One feels considerable empathy for Joseph Smith as his life unfolds from court records and other scraps of history. When the Smiths default on their mortgage, when a young women dies and friends grapple with the meaning of death, when money diggers demand their share of the treasure, when Joseph is jeered at in open court for crystal-gazing, when a potential convert is abducted by her Presbyterian minister -- these are not stories of public relations invention. What we encounter is an understanding of the complexity of the times and that these issues were an important part of everyday life.

As the documents reveal, some of the events differed from what has been traditionally taught. Was Smith less than forthcoming in later years about his evolution from Manchester farmboy to a new prophet? Did he or others alter the record intentionally? Having been involved in our own quest for the past thirty years searching archives for clues to this and other mysteries, we have long since abandoned the simple prophet-fraud dichotomy that others find so compelling. Our intent is to understand, not to debunk.

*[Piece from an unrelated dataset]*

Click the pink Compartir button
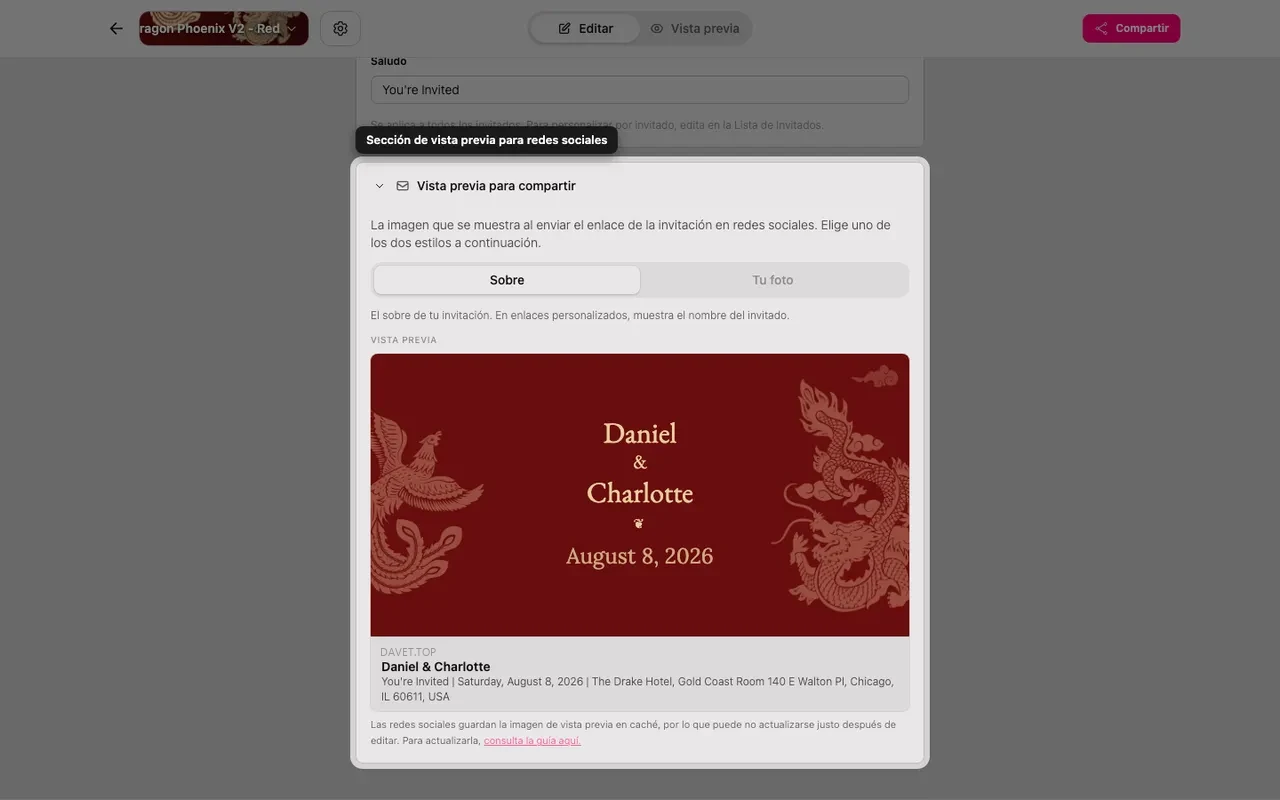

The question of volition is open-ended. Smith believed that he spoke with supernatural beings, and he produced impressive transcripts of interview with them. Whether he actually did is ultimately left to each as a matter of faith.

Those interested in the origin of Mormonism will soon discover that to have only Joseph Smith's recollections of his early years misses the richness of the times. When Smith told his life's history, his understanding at that later time shaped the story of his extraordinary visions. Magical incantations, guardian spirits, treasure in hills, use of a special stone for secular and religious purposes -- these were all de-emphasized while the story became conflated and simplified. Supernatural encounters were amplified and polished to accommodate more orthodox views. To us, the original accounts ring more authentic.

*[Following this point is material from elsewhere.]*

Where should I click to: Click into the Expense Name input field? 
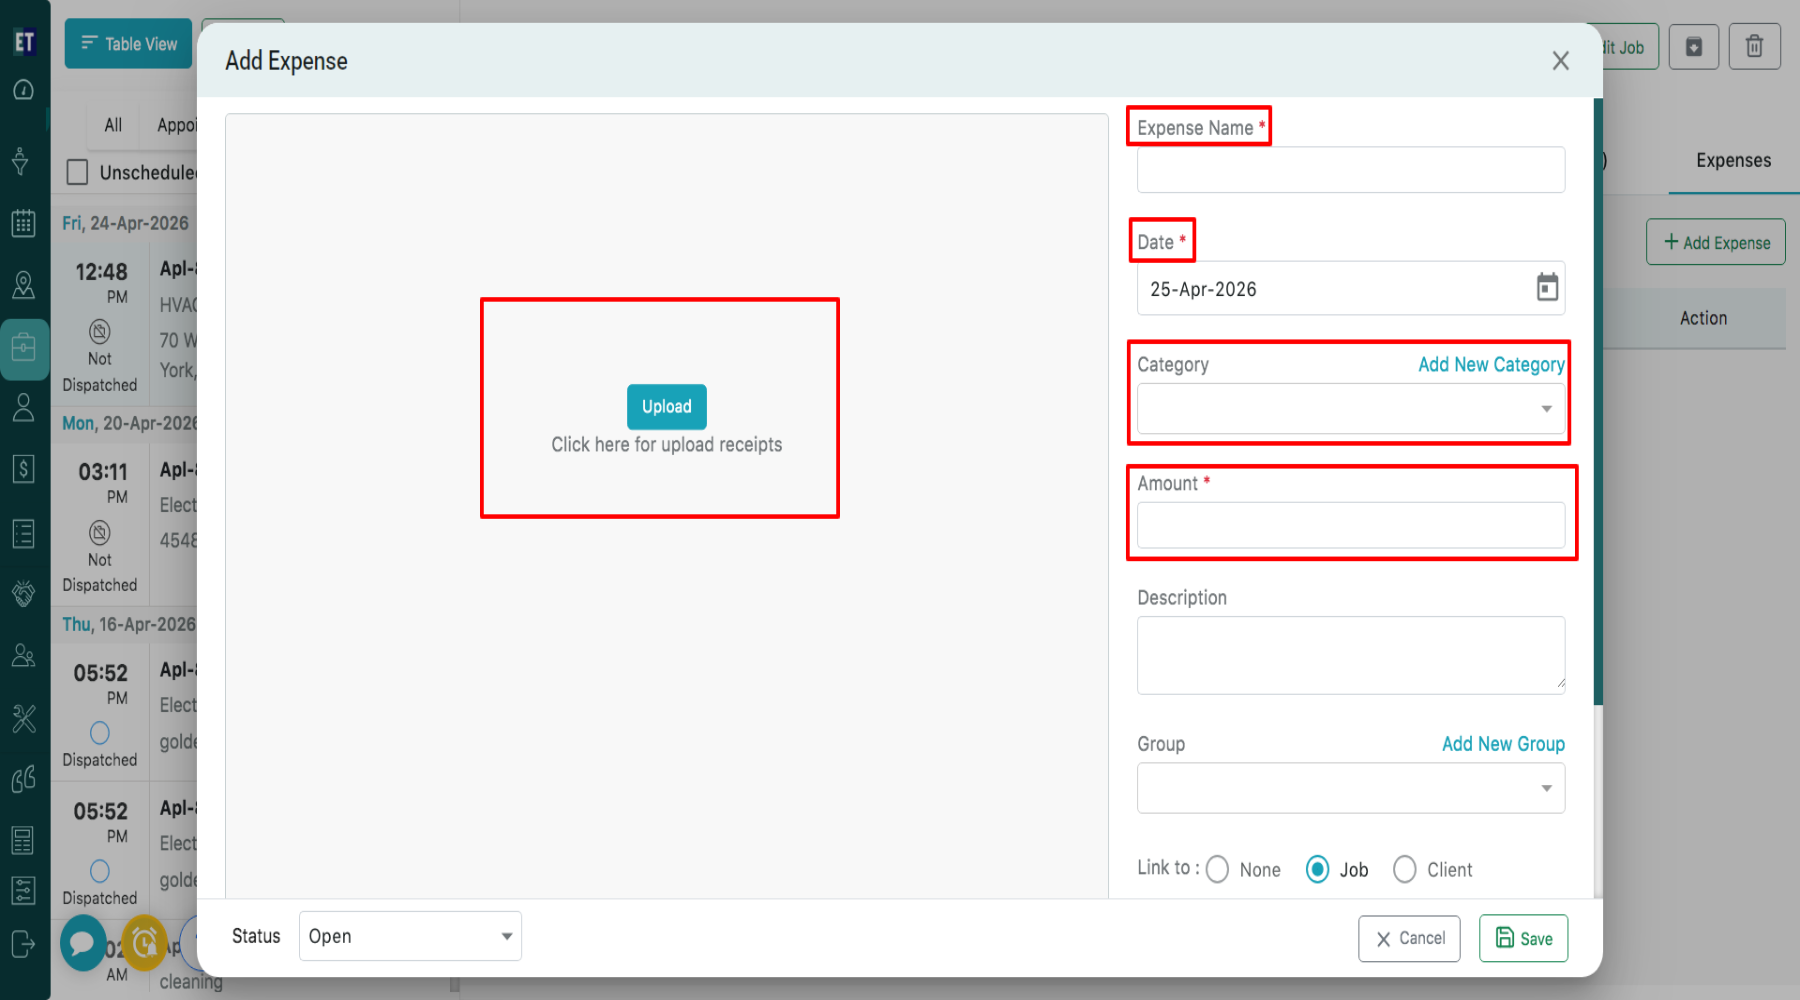(x=1351, y=170)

Whether readers peruse our book in search of their own spiritual moorings or out of historical inquisitiveness, it should assist them in clarifying some of the issues surrounding the beginnings of this new religious movement. Predominantly a summary of primary documents and recollections, our book allows room for people of all perspectives to expand rather than confine their previous perceptions.

Joseph Smith is an important figure in western religious development, and he deserves a preeminent place among other millennialists of his time. Much of the subsequent history and world view of the United States was influenced by such reformers whose social experiments, redaction of religious tradition, and consideration of alternative futures brought us to where we are today.